When I could cry no more, I raised my head and realized that the lights in the pool were off. I switched them on, unprepared for the final statement of her vengeance.
An oil slick floated on the surface of the water. Beneath the haze, I saw the outlines of something large and symmetrically proportioned. I looked closer and realized the form submerged and lying on the floor of the pool was my cherished Corvette.
This would be the final injury. There was little more she could do to harm me tangibly. I realized a chapter in my life had come to an end, but despite its gloomy denouement, for some reason I felt grateful it was over.
I pulled out my cellphone and dialed Heidi’s number. I wanted to appear strong, but when she answered I started to sob. “It’s over, Heidi... The nightmare’s over.”
“Rodney, is that you? I’ve been worried sick about you. Where are you, honey?”
“I’m... I’m here.”
“Why are you crying?”
“I don’t know... I just am. I’m hurting awful, Heidi. I’m homeless.”
Oh, Rodney. I’m so sorry. Don’t go anywhere. I’m coming to get you. Promise me you’ll wait for me until I arrive.”
“What am I going to do? You can’t understand.”
“I know all I need to know, honey. Don’t worry; I’m coming for you. This is a corner you had to turn. Now we can be together.”
“I never dreamed it could end, Heidi, but now that it has, I’m glad. You don’t need to come for me. I’ve got a vehicle. I’m on my way to Seattle. I’ll be there in an hour or so.”
“Are you sure you’re okay, baby?”
“I’m not sure of anything but how I feel about you, Heidi. I love you more than I thought possible. Don’t worry. I’ve been through much worse than this... all my life to be exact. I’m on my way.”
“I’m waiting for you, Rodney. I’ll always wait for you.”
“I’ll call you again in a half hour, Heidi. Don’t you worry, okay?”
“I love you, Rodney.”
I glanced once again at the elegant prison that held the shambles of my life. Memories paraded like frames in a movie. Despite what she’d done, I’d always love Lydia. The hardest part was to accept that our time together had expired, and I had to let go.
A strange sensation came over me, a hopeless irrational feeling that I sensed only the truly broken could understand. I laughed like a man standing on the gallows about to be executed for a crime he did not commit. Yes... Jerus was right: the world is an illusion; our lives are molded by powers that we can’t understand and that are nearly impossible to overcome.

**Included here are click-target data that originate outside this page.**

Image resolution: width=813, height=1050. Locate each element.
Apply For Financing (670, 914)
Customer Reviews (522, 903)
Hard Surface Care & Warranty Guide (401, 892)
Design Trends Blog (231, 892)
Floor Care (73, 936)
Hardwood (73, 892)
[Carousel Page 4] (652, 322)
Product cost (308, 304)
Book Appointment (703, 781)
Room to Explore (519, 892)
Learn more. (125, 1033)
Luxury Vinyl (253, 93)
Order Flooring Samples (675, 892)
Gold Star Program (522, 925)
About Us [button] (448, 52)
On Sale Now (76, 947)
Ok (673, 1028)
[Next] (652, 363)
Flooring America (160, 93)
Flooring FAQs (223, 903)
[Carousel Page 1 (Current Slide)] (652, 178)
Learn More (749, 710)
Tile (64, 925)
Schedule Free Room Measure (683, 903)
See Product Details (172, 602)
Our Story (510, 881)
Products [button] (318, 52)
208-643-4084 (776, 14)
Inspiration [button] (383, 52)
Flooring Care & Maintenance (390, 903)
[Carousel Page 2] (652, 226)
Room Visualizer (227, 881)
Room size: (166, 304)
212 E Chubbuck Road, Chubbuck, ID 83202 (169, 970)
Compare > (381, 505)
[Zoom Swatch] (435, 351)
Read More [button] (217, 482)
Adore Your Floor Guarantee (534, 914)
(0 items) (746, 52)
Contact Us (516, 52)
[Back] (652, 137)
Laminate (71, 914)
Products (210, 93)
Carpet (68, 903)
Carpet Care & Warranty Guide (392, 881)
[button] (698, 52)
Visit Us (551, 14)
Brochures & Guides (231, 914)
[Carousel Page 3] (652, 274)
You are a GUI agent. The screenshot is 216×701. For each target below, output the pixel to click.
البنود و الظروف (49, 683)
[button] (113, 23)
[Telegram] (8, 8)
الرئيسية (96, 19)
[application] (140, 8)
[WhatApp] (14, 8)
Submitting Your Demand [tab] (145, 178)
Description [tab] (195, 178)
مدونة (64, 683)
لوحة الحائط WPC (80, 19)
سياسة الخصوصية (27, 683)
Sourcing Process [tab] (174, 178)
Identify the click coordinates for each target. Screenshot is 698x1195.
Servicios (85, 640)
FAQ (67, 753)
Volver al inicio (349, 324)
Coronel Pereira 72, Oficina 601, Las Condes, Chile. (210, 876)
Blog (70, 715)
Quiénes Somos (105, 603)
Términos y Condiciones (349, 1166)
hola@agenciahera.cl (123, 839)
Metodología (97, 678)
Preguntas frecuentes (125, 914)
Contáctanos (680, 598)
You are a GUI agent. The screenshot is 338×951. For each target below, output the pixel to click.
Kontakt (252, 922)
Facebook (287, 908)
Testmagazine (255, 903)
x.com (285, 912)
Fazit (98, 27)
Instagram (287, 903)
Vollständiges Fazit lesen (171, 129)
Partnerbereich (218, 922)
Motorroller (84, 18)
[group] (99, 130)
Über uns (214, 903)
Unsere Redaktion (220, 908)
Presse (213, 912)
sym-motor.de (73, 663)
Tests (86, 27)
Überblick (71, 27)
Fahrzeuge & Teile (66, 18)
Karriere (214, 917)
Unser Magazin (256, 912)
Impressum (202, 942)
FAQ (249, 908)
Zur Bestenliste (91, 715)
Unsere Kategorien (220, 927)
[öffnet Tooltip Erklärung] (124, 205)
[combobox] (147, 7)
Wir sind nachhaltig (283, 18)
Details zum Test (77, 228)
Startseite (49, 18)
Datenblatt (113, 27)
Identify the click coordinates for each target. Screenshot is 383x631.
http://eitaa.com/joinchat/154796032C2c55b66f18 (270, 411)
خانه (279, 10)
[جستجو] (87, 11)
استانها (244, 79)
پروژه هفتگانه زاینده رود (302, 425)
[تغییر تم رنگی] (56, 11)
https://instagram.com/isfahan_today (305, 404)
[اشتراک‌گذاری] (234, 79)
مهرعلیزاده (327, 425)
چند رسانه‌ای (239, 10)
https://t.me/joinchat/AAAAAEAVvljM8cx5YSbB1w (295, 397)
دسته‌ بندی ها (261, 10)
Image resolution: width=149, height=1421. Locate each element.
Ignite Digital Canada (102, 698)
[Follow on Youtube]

I stared into the water. I knew my problems here were small compared to the trials that awaited me. I began to understand that Light arrives with a lash, not a caress.
The awakening is the most difficult fate a man can endure. Like a flash it dawned on me that good and evil are artificial creations designed to force man ever deeper into the Matrix paradigm where he is forced to take sides; each one leading to rebirth in this counterfeit creation.